When I got near the waterline though, he said, I stopped. I know I should’ve plucked her up and given her a slap, but I couldn’t. You see, he said, she looked like she was nothing. Just a piece of debris. In that mist, in that gray, in that vast, slippery rush of water, she looked like nothing. Maybe the head of a fish tossed back in the water. Or a piece of driftwood, not even very big. I looked at her, he said, I looked and I looked, and I could hear her mother shouting, running toward me, but I couldn’t move. I was standing there, and I was thinking. I was thinking: She’s just a girl. Let her go. By then, her mother had come up from behind me, and she’d snatched her out. Poornima was crying, he said, her mother was crying, too. Maybe they both knew what I had thought. Maybe it was written on my face, he told Ramayya. And then her father had let out a little laugh. “That’s the thing with girls, isn’t it?” he’d said. “Whenever they stand on the edge of something, you can’t help it, you can’t. You think, Push. That’s all it would take. Just one little push.”

*

A week before the wedding, Ramayya brought an urgent message from Namburu. “What is it? What is it?” Poornima’s father asked him, sitting on the edge of the hemp bed, holding a cup of weak, unsweetened tea, his eyebrows raised.

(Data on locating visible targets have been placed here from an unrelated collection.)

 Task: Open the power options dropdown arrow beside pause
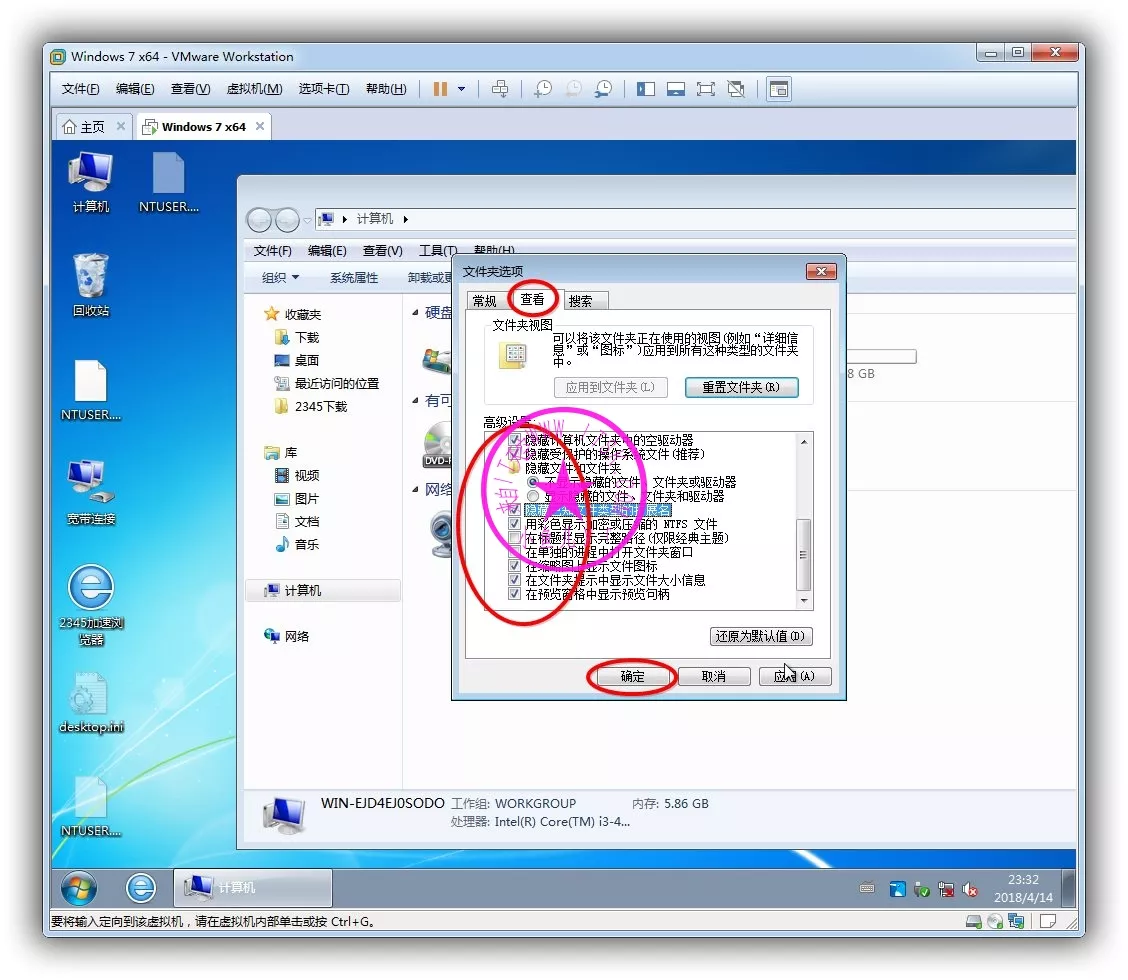(x=462, y=89)
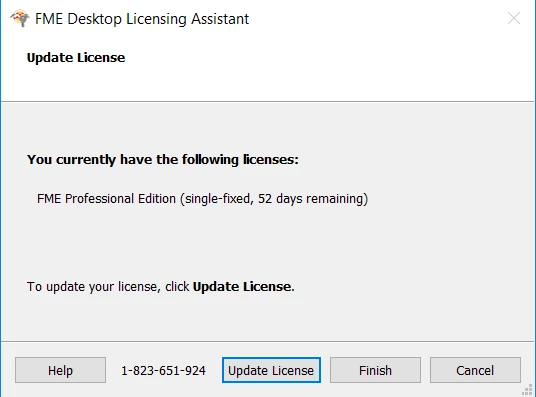Click the bold Update License page heading

76,57
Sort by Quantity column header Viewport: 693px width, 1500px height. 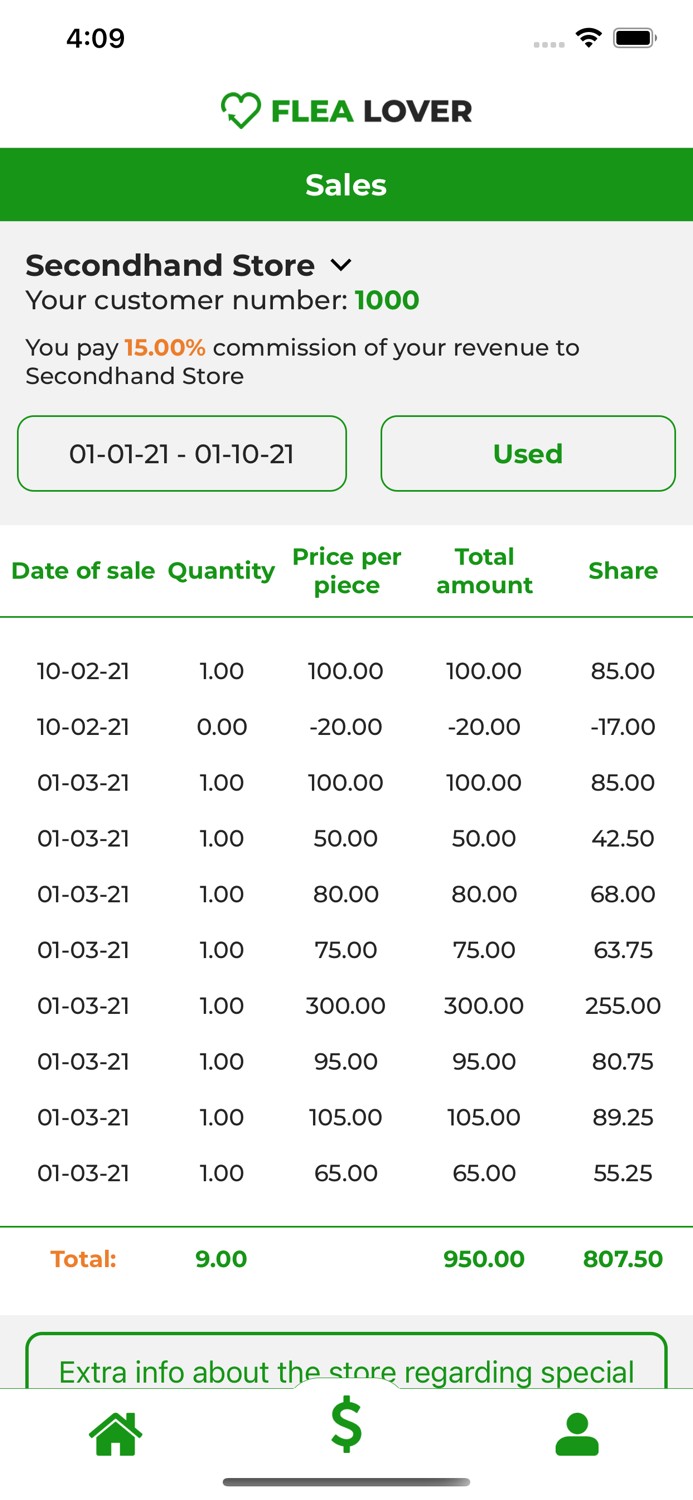coord(221,571)
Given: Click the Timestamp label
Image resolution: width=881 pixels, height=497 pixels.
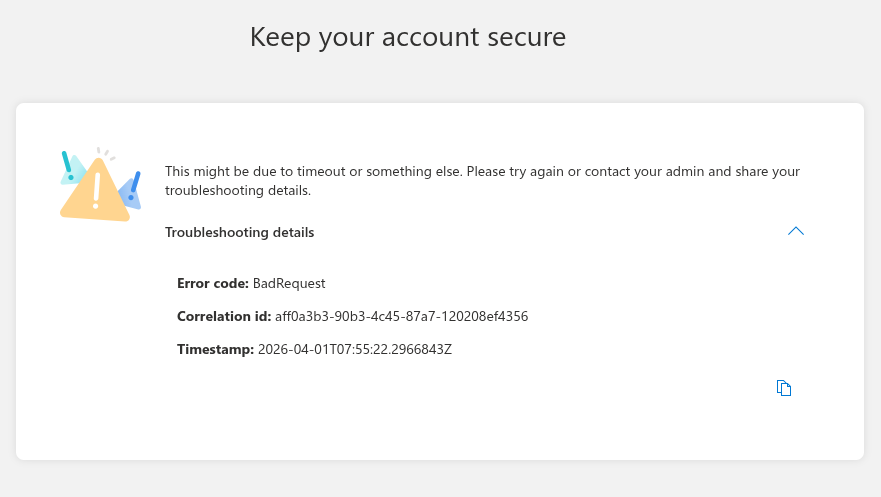Looking at the screenshot, I should click(x=216, y=349).
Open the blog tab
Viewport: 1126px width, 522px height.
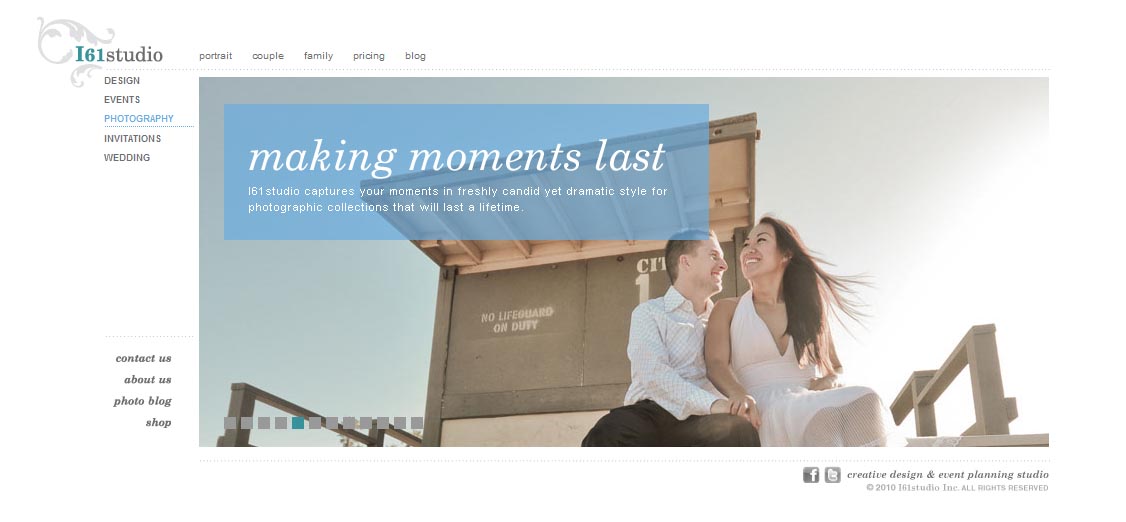pos(415,56)
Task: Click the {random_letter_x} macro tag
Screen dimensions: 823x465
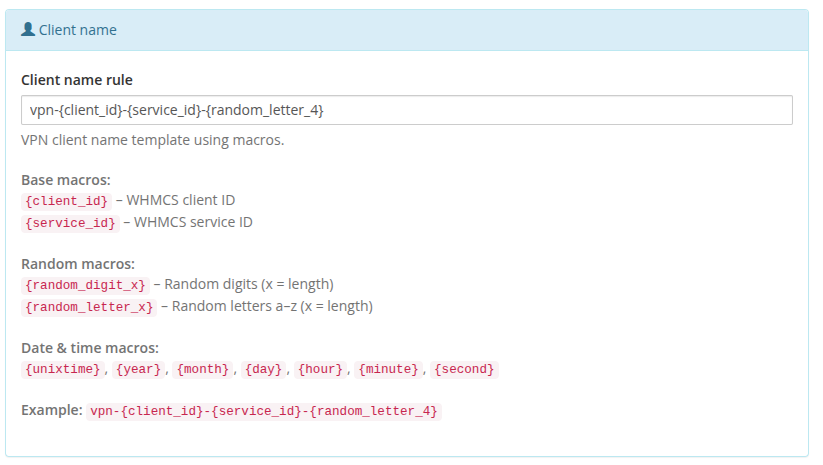Action: click(x=89, y=307)
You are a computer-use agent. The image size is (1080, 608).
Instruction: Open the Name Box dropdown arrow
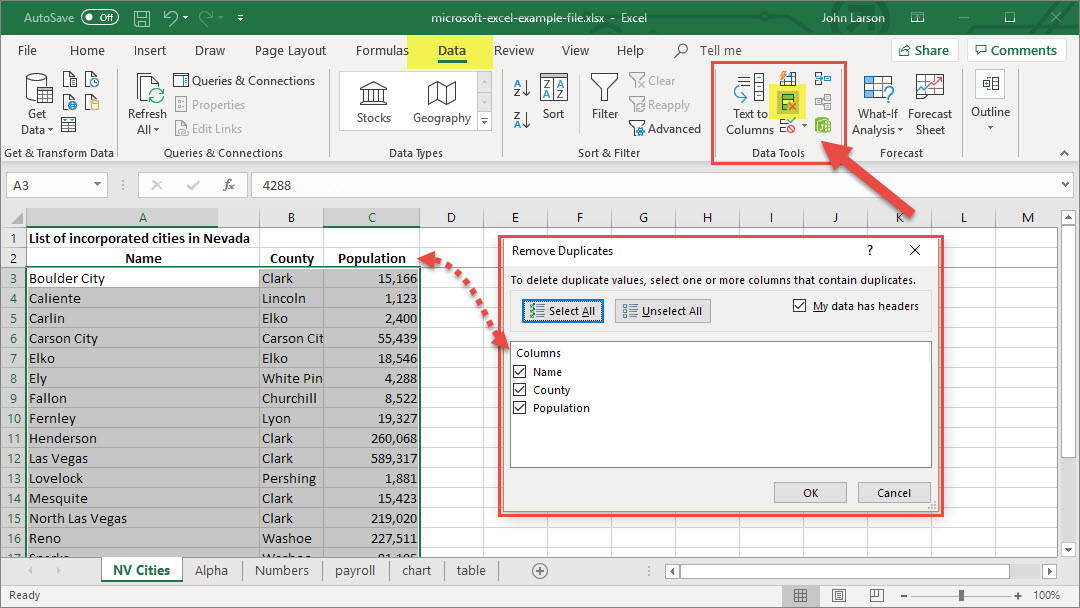(x=97, y=185)
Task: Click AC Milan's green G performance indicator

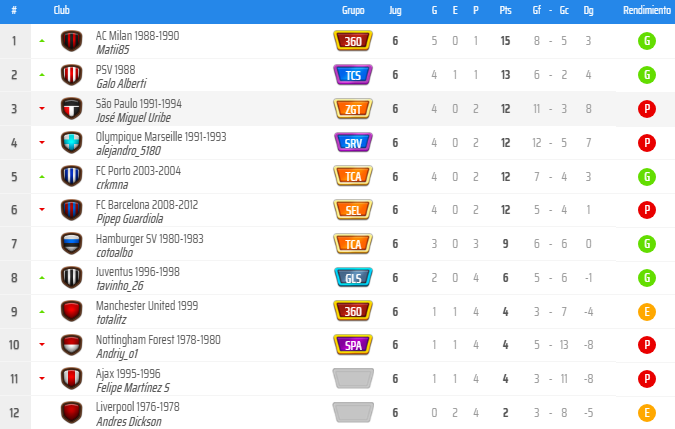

“It’s the dowry,” Ramayya said, shaking his head. “They want twenty thousand more.” Ramayya’s tea was sweetened, but he still looked up at Poornima as if she were the reason for this sudden demand.

“Twenty thousand! But why?”

“They must’ve heard. Something. Maybe from the Repalle people. Who knows what they’ve heard. But they know it’s too late. You’ve committed, and you’ll have to pay up.”

Her father gave Poornima a look of such loathing that she backed into the hut. She thought of the mother from Namburu, and how her kind words had turned so quickly to dust; she thought of the resignation in the father’s eyes, the sister’s laugh. But where was he? she wondered. Where was the groom? And what had he to say about this sudden, inexplicable demand?

The next morning, Savitha announced with a smile, “I’m starting it this afternoon.”

“Don’t bother,” Poornima said gloomily. Then she told her about the increased dowry demand, and how her father had said that even if he sold both of his looms, he’d still barely have enough.

“What will he do?”

Poornima shrugged and looked out at the blazing light of late morning.